The Hypercar class right now is a little bit odd. It's horsepower-limited compared to the LMP1 category it theoretically replaces at a maximum combined hybrid output of 784 hp (Toyota's hybrid LMP1 entries were pulling 1,000 hp). There's also been a revolving door of manufacturers supportively saying they were 100 percent down to race and then refocusing their efforts elsewhere. So it'll have heartened WEC and might, two years ago, have puzzled the Maranello board to see them trying to rally the Tifosi back to La Sarthe. 

Via 24H of Le Mans

Ferrari currently has an unusual problem, however. It's spending too much money on Formula 1. Ok sorry, that's not really an unusual problem—it's more the existential condition of entering F1—but right now, Ferrari needs to stop spending so much on its F1 program in order to comply with the new $150 million cost cap. That means it's been looking at new ways to redeploy staff, from yeeting some off to Haas to exploring new racing programs.

Maranello has always marketed its cars through motorsport and if it might be getting nervy that even its former F1 drivers don't want them anymore, then a two-year run-up to a (hopefully) triumphant Le Mans return seems like a good shout. Of course, Le Mans isn't the only race on the WEC calendar and as the Hypercar and LMDh categories will be converging in 2022, Ferrari might go for an IMSA entry as well.

What that means for Ferrari's successful and prolific GT programs in endurance, it hasn't said. Competizioni GT will be taking on the Hypercar program and Antonello Coletta, head of Ferrari Attività Sportive GT, says it's positive for them. 

“Today’s announcement confirms Ferrari’s commitment to the world of endurance racing and completes a journey that began in 2006 when we returned to this activity, which then led us to create Competizioni GT," said Coletta. "Since then, we have brought the Prancing Horse cars back to winning ways as seen by our world titles and victories in the 24 Hours of Le Mans. 

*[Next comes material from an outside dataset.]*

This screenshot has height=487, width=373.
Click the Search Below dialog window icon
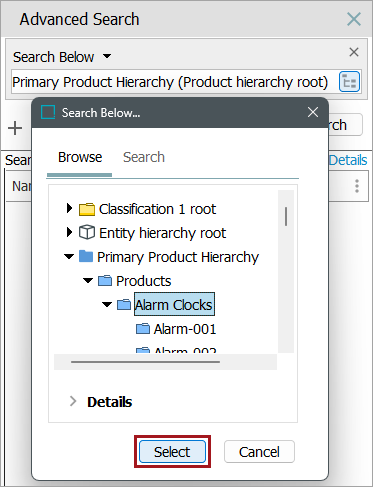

"We firmly believe in endurance and the announcement of our return to the top class of the FIA WEC, a championship of which Ferrari is one of the founders alongside the FIA and the ACO, is payback for our efforts and hard work of recent years. There is great enthusiasm and desire to face this new, demanding but at the same time exciting challenge," Coletta concluded.

Ferrari flounced out of Le Mans' top category in 1973 after getting generally embarrassed for nearly a decade, which makes 2023 a half-century on for a return. John Elkann, the company president, says it was just waiting for its hero moment: In over 70 years of racing, on tracks all over the world, we led our closed-wheel cars to victory by exploring cutting-edge technological solutions: innovations that arise from the track and make every road car produced in Maranello extraordinary."

"With the new Le Mans Hypercar program, Ferrari once again asserts its sporting commitment and determination to be a protagonist in the major global motorsport events," Elkann continued.

There's plenty of time to pull out yet, of course, if Glickenhaus send the big boys running or the whole category collapses (then again, easy win...) but for fans of top-level endurance racing, this definitely at least teases some red cars in the pretty near future.